Do you think that the opposition parties will really cancel the project if they manage to overturn the government in the forthcoming election?


----------



## DylanW

Editor said:


> Do you think that the opposition parties will really cancel the project if they manage to overturn the government in the forthcoming election?


I do and I dont. You have Tony Abbott clearly saying the press that he believes that it could be done cheaper and quicker but I think the investment is already so high that pulling the plug wouldn't be the smartest thing to do.

Also the speed of light (fibre optic) is the fastest method to deliver data so once its in place we are set for a long time. I think its a great idea!


----------



## Editor

I read somewhere that the proposed alternative broadband network technology could not be upgraded in the future. This would therefore indicate a short-term saving and possibly even more expensive long-term investment required to move to a totally new technology further down the line?


----------



## DylanW

Yip and looking for a short term fix is stupid.. This is an expensive but amazing project and it will make AU one of the top tech countries.

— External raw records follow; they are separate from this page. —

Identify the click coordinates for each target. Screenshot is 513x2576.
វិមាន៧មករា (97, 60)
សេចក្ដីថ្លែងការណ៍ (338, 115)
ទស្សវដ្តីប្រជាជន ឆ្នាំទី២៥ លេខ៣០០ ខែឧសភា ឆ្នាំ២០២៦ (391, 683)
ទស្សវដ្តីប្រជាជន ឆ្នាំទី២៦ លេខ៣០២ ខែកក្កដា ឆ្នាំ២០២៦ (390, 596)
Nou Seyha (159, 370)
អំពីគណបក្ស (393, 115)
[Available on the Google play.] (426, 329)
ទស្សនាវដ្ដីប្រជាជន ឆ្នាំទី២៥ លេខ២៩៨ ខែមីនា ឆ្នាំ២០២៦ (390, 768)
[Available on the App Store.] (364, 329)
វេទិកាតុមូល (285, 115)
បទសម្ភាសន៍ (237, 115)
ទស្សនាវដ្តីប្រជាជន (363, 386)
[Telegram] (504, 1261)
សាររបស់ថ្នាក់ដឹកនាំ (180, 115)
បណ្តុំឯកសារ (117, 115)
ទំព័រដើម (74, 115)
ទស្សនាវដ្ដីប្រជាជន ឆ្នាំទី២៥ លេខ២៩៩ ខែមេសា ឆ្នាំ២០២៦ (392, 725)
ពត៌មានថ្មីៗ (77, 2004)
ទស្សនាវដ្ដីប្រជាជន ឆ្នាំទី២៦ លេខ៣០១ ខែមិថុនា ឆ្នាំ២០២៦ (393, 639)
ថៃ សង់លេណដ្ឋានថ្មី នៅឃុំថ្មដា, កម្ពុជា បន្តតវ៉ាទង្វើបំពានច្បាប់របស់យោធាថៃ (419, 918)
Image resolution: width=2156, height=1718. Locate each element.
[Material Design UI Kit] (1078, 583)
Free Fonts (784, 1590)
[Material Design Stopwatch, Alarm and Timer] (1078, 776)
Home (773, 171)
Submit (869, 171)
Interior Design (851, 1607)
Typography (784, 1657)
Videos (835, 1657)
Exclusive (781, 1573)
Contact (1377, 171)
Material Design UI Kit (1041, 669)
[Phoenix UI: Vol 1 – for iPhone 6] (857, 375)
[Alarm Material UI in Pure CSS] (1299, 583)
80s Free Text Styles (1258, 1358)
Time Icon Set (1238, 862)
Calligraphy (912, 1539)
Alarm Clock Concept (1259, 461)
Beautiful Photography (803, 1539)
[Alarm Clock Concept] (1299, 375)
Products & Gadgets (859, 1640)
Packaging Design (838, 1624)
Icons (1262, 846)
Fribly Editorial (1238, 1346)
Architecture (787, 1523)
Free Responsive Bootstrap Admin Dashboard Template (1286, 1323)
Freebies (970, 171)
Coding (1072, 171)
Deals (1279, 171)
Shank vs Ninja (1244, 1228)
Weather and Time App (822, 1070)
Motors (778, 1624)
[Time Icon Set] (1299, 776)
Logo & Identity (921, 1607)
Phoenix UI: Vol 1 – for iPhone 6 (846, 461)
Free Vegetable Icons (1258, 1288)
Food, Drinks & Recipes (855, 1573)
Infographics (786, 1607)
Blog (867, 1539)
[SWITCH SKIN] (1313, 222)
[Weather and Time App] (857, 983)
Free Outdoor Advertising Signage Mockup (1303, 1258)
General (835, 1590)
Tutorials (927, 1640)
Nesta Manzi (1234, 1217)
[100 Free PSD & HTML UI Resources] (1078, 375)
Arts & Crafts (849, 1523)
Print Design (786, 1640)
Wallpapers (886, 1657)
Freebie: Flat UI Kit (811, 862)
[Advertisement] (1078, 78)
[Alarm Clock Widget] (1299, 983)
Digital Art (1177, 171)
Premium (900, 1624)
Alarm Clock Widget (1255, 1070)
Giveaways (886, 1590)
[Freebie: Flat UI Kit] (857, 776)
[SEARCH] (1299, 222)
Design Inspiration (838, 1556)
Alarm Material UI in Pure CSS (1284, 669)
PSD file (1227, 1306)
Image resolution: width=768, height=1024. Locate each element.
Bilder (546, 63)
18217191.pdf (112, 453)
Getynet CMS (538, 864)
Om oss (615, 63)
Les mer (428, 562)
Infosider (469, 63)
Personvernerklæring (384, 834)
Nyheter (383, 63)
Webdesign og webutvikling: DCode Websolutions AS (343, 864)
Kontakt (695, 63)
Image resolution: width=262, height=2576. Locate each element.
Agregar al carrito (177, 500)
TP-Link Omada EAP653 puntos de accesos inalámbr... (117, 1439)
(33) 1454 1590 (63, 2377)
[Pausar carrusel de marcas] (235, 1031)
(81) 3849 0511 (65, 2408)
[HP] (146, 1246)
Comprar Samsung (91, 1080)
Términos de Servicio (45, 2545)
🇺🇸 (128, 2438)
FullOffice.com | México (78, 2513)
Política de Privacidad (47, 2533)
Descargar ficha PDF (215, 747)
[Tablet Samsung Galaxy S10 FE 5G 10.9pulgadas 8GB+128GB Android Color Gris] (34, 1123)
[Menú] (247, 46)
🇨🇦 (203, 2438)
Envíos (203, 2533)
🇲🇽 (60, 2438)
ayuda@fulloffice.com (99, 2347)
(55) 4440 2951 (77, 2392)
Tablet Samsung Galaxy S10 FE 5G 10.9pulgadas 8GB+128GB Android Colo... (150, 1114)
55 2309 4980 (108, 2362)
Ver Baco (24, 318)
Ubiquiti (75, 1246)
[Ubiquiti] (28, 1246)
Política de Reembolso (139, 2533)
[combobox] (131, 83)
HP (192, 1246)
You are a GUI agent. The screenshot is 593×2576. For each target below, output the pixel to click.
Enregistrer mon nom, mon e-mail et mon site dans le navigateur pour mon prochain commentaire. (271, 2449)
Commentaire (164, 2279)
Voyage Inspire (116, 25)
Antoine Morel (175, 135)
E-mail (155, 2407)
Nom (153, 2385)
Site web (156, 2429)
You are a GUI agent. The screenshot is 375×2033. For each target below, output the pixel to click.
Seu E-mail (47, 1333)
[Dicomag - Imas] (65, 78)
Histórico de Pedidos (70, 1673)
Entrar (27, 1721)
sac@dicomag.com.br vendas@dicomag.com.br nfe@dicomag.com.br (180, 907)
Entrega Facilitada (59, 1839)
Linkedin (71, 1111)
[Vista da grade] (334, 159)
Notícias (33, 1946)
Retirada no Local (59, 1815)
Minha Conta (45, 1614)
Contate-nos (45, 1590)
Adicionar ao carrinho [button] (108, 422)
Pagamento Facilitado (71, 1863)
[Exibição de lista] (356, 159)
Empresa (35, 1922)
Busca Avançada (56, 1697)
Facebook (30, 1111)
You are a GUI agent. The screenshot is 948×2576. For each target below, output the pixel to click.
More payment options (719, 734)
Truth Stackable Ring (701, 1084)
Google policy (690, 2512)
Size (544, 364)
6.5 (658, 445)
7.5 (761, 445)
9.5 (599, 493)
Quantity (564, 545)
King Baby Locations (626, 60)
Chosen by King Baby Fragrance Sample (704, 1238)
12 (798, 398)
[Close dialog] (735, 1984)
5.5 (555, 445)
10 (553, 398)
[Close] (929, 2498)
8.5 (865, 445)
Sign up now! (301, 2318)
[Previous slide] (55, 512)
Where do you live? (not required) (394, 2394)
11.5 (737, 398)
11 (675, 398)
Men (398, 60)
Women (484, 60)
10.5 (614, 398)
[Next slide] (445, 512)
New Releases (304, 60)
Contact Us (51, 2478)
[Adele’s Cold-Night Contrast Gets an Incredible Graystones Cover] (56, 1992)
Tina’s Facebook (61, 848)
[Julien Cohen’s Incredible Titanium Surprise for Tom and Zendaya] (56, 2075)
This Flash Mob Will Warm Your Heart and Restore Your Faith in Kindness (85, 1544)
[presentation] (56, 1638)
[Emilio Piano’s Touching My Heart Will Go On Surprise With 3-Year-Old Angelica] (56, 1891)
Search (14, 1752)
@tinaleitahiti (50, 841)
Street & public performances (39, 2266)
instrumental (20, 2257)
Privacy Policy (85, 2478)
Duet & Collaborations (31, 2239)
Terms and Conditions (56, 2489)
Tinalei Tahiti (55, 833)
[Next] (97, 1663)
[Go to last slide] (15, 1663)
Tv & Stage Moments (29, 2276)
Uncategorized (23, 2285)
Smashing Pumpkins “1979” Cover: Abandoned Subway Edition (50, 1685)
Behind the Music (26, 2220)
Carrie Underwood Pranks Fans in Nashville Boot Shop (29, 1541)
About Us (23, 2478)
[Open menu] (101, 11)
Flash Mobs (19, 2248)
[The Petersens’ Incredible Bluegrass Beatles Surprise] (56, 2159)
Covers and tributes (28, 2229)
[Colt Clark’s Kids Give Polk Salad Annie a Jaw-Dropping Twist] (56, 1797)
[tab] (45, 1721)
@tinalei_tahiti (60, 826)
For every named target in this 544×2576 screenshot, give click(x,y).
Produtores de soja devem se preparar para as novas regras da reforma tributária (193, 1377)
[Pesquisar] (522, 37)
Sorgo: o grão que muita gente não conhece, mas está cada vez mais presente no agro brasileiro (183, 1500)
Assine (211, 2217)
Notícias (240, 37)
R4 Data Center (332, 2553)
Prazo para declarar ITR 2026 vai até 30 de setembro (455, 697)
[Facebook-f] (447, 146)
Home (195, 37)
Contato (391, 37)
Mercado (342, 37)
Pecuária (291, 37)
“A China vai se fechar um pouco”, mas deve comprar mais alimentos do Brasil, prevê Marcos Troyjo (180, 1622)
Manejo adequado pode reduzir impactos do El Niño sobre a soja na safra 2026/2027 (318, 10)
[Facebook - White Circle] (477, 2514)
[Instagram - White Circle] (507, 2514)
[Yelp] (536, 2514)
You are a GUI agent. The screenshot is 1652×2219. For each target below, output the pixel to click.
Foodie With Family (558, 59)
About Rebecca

Can you imagine the potential for the future! When virtual reality starts becoming bigger... the speed, infrastructure & capacity has endless opportunities.

This will also open doors to more companies.


----------



## Editor

Hi Winikd

I totally agree - but this is typcial politics by parties not in power. Go for the short term savings, boost the books and then get hit with a massive liability in the longer term. If only politicians could all think ahead and look at projects of this size as investments for the future, not some political football to be kicked about.


----------